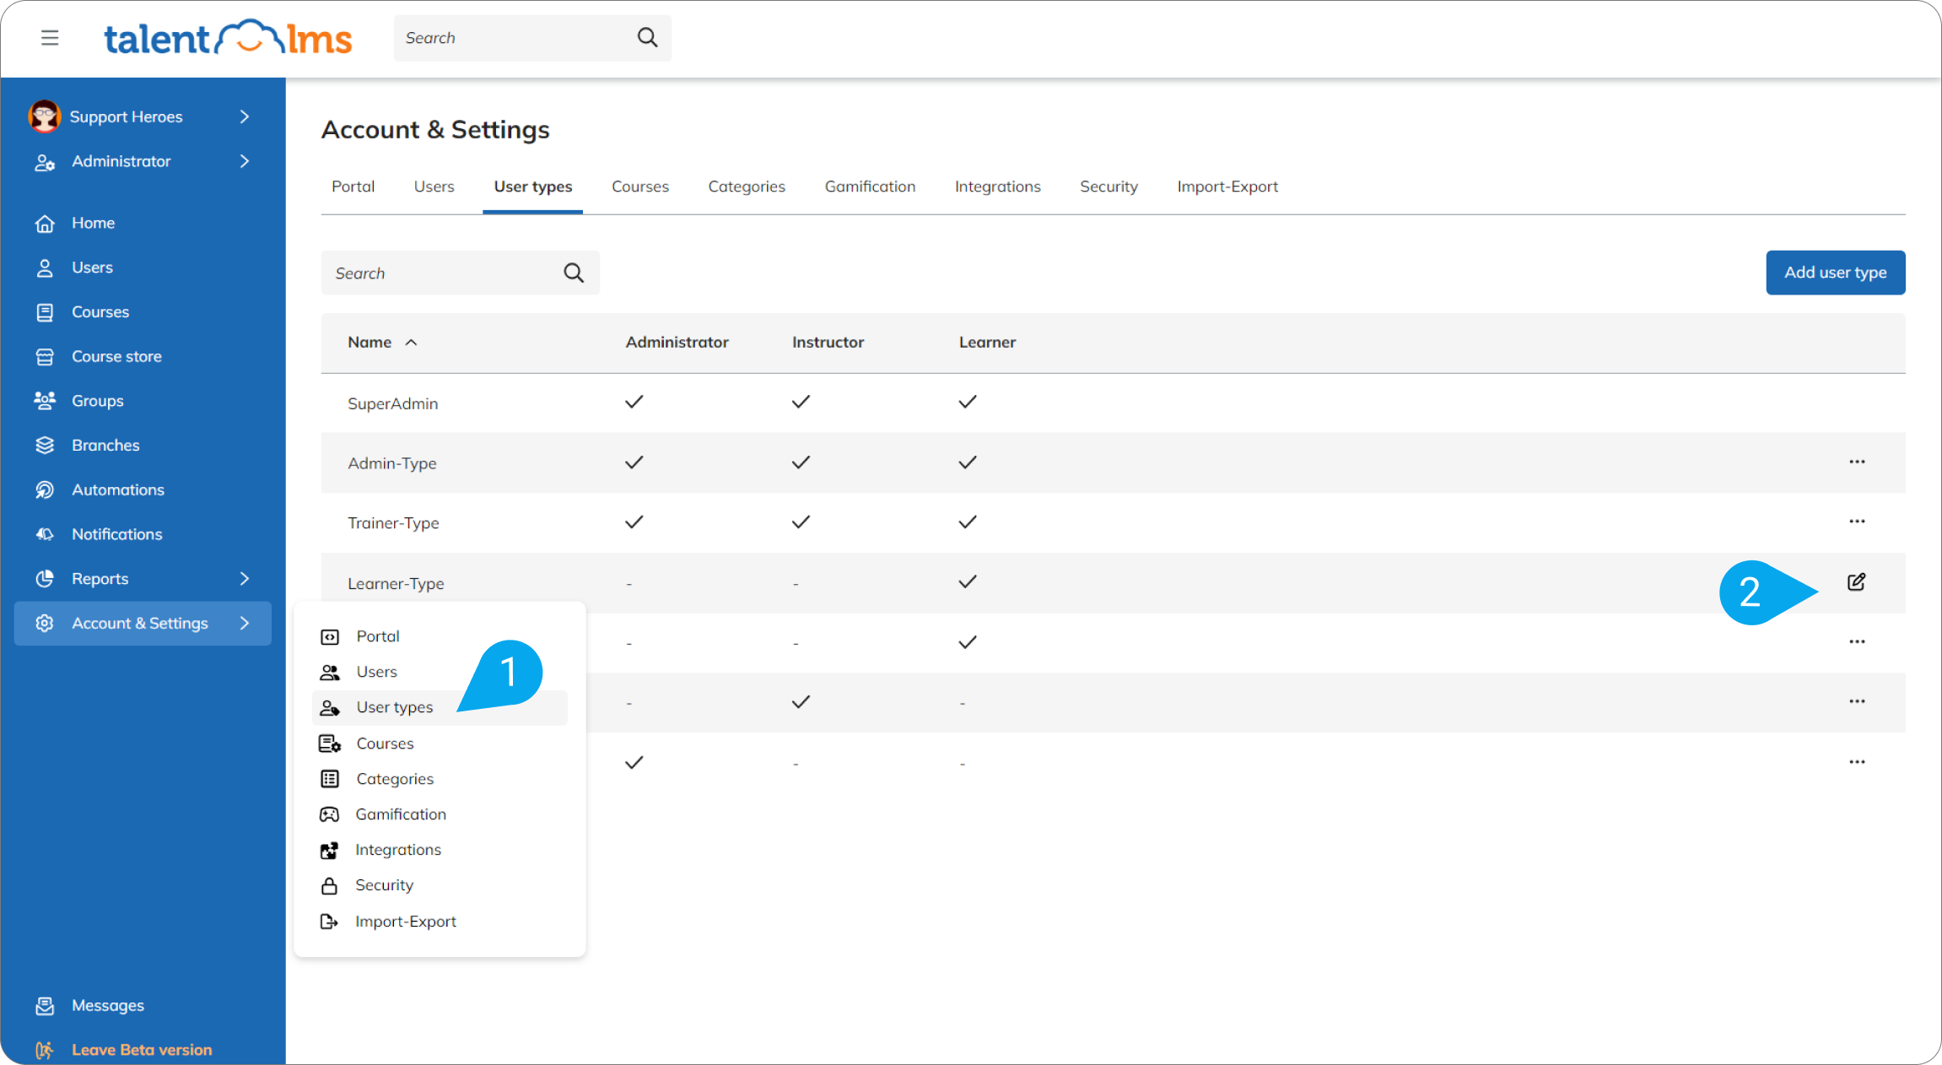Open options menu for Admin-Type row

____

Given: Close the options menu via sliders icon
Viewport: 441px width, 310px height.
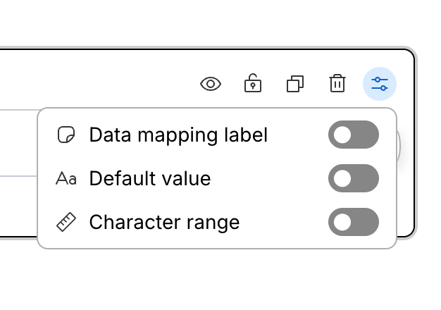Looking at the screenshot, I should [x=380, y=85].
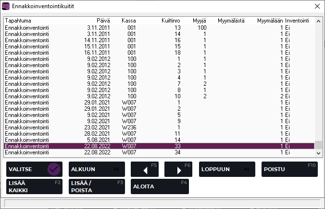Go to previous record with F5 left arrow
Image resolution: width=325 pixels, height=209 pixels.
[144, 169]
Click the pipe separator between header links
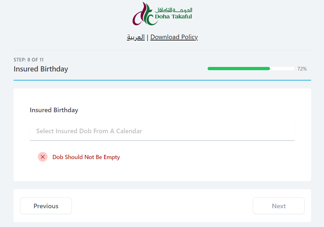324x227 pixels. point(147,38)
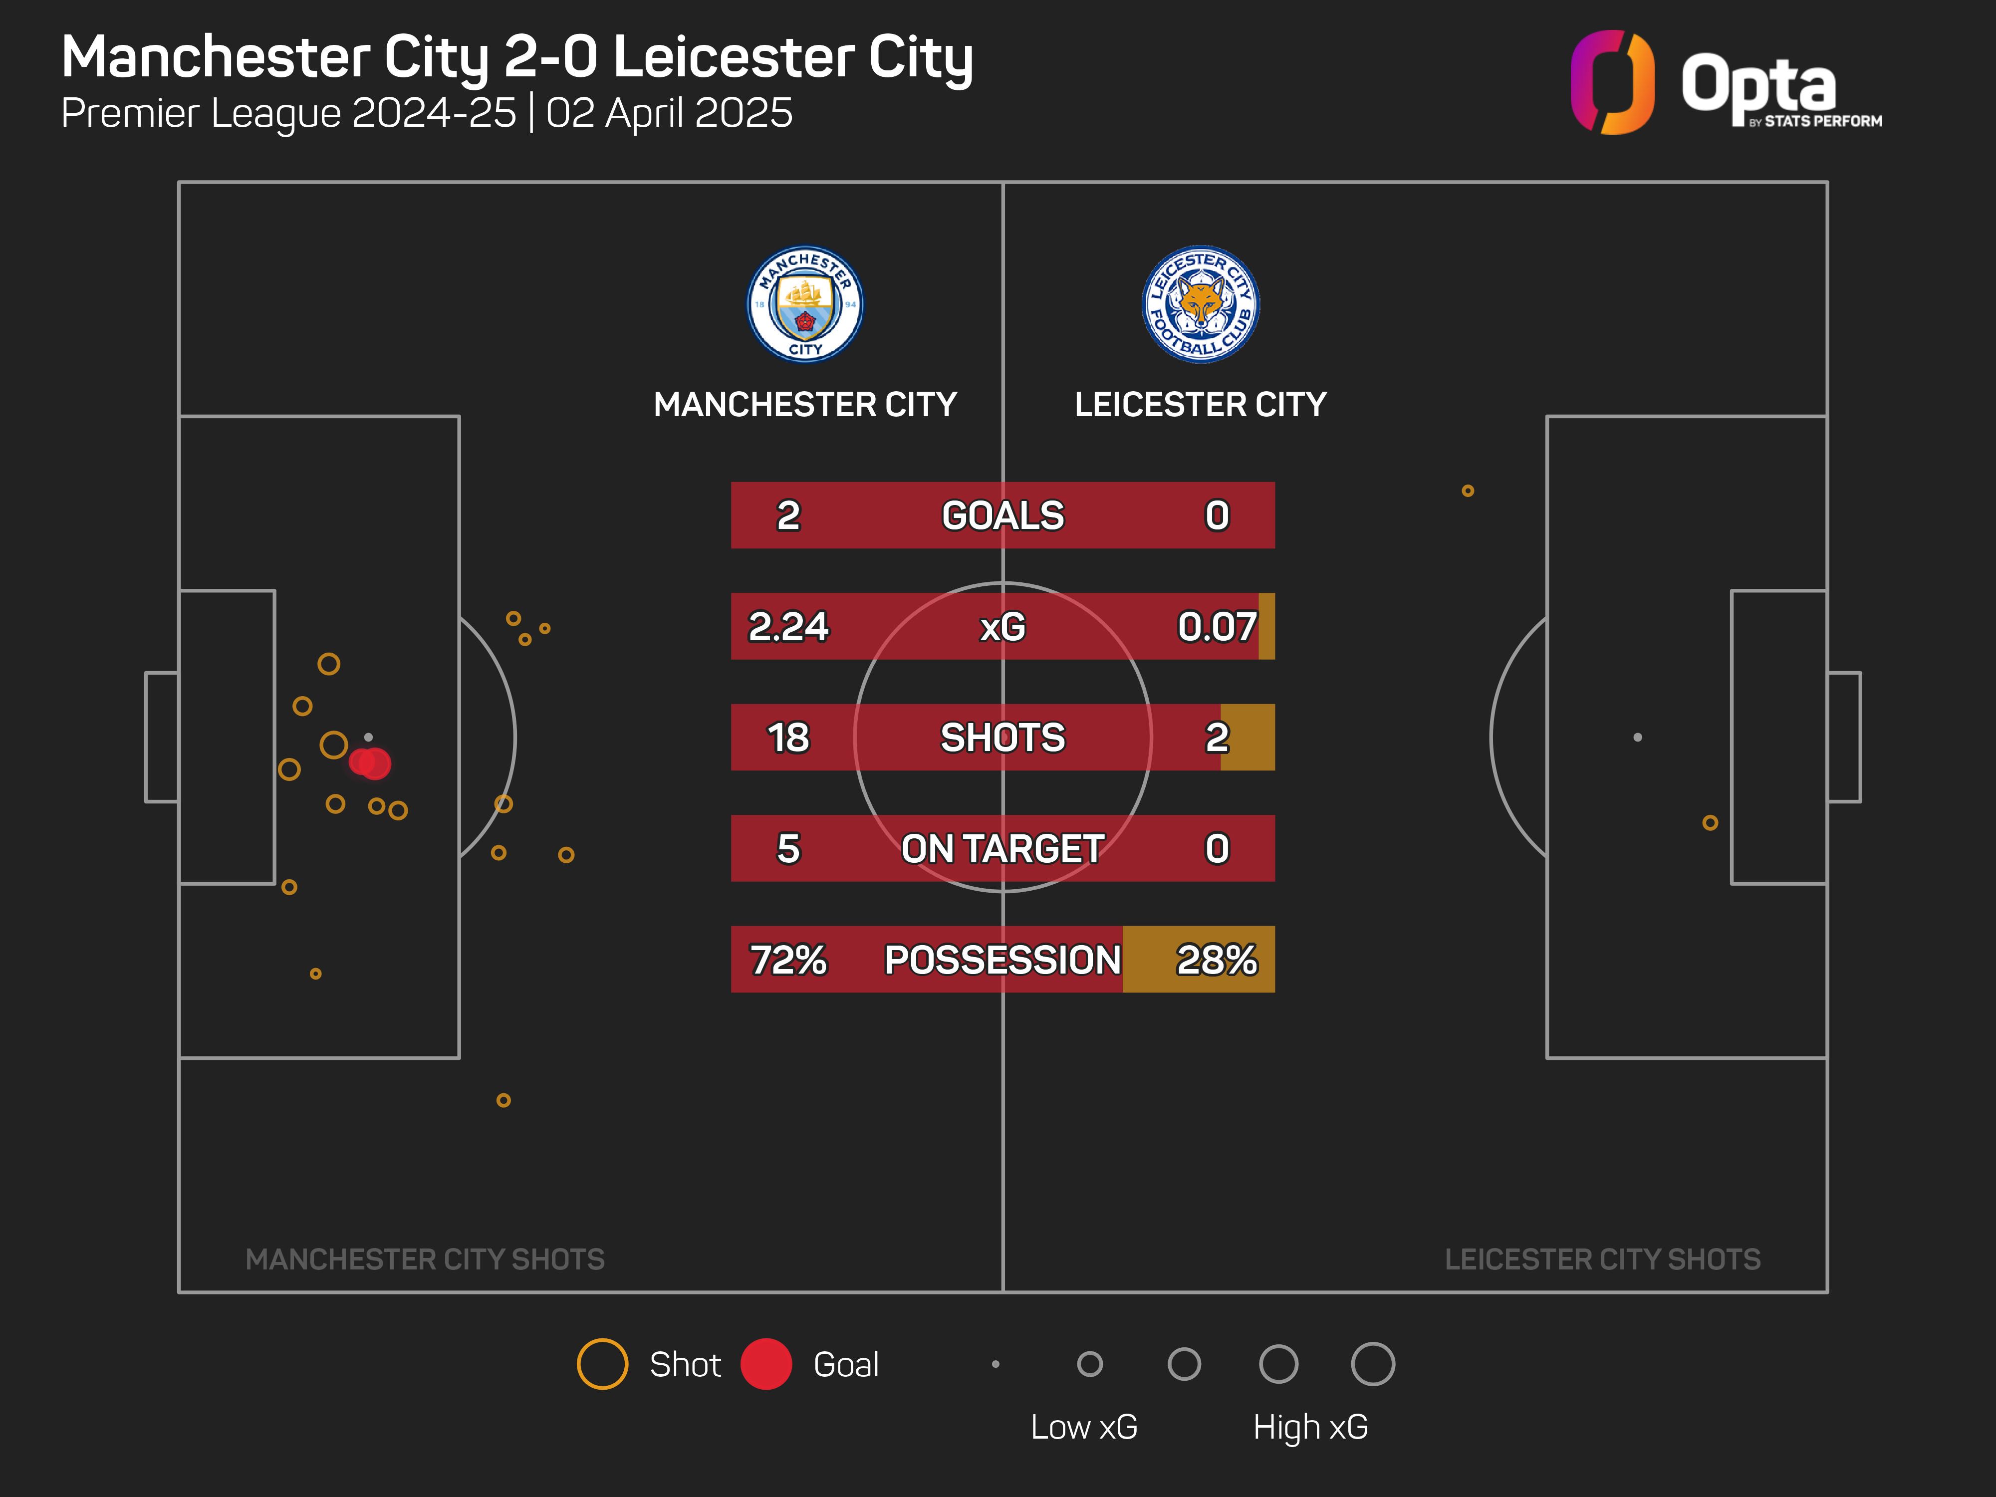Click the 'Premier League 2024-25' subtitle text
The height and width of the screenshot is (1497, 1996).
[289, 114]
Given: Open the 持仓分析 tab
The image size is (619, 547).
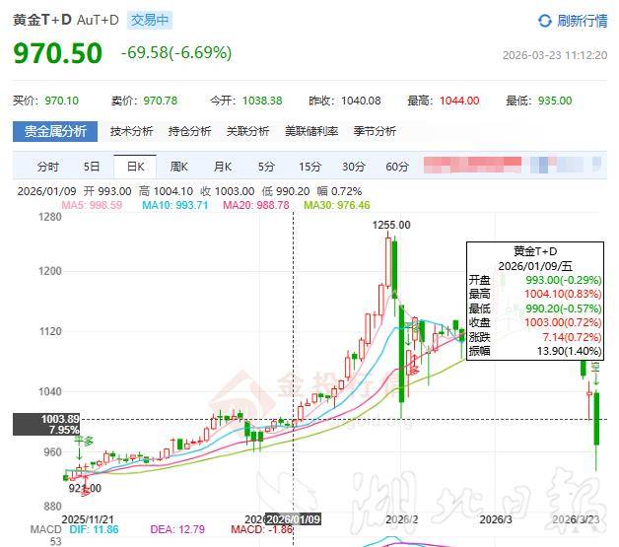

____

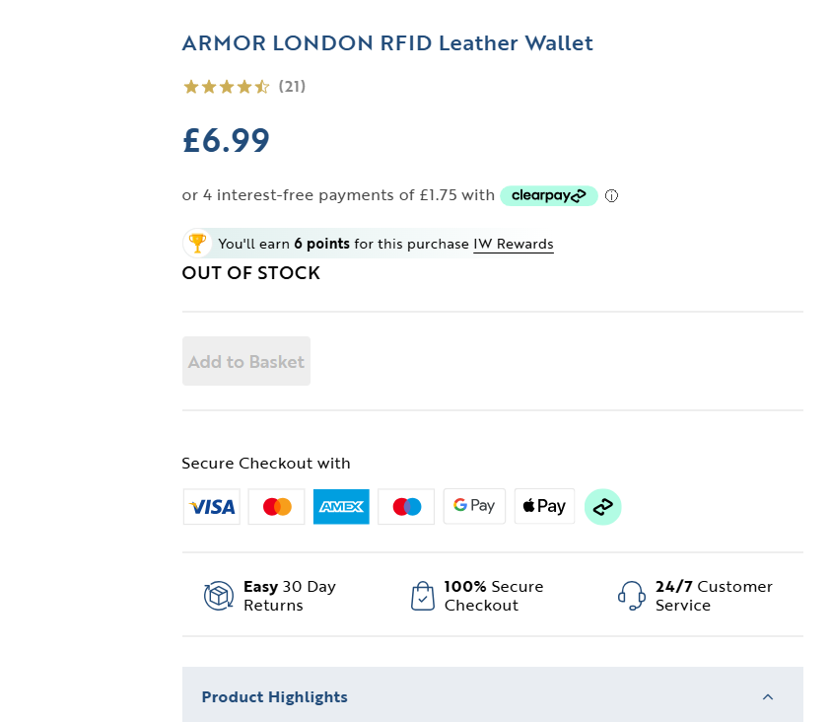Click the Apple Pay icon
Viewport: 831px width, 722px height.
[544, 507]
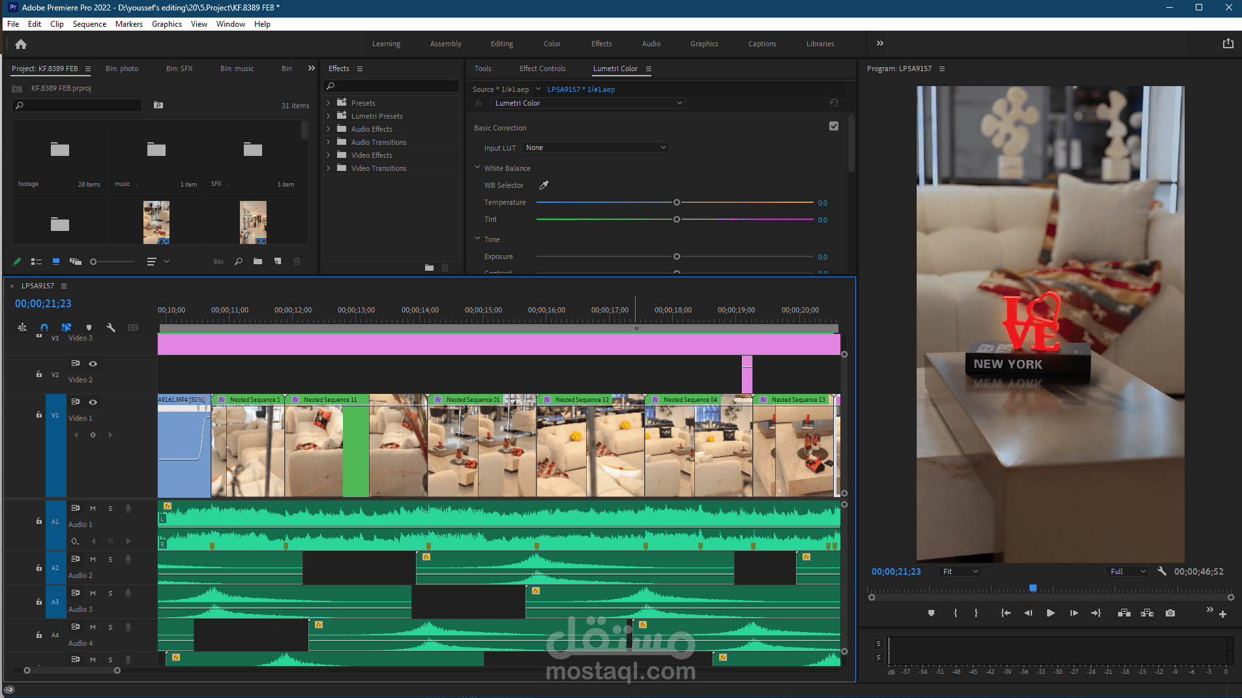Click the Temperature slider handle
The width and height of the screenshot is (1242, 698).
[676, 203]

____

■ **INSTRUCTIONS TO FOLLOW**
Within the material above, find the part that opens with the line containing "Viewport: 441px width, 310px height." and closes with the line containing "The image size is (619, 547).", and reproduce it exactly without the pictures.

■ **EXERCISE SOLUTION**
Viewport: 441px width, 310px height.
Looking at the screenshot, I should [x=380, y=85].
Go to previous record with F5 left arrow
Image resolution: width=325 pixels, height=209 pixels.
[144, 169]
Click the pipe separator between header links
324x227 pixels. point(147,38)
Click the 'Premier League 2024-25' subtitle text
The height and width of the screenshot is (1497, 1996).
[289, 114]
Given: Open the 持仓分析 tab
The image size is (619, 547).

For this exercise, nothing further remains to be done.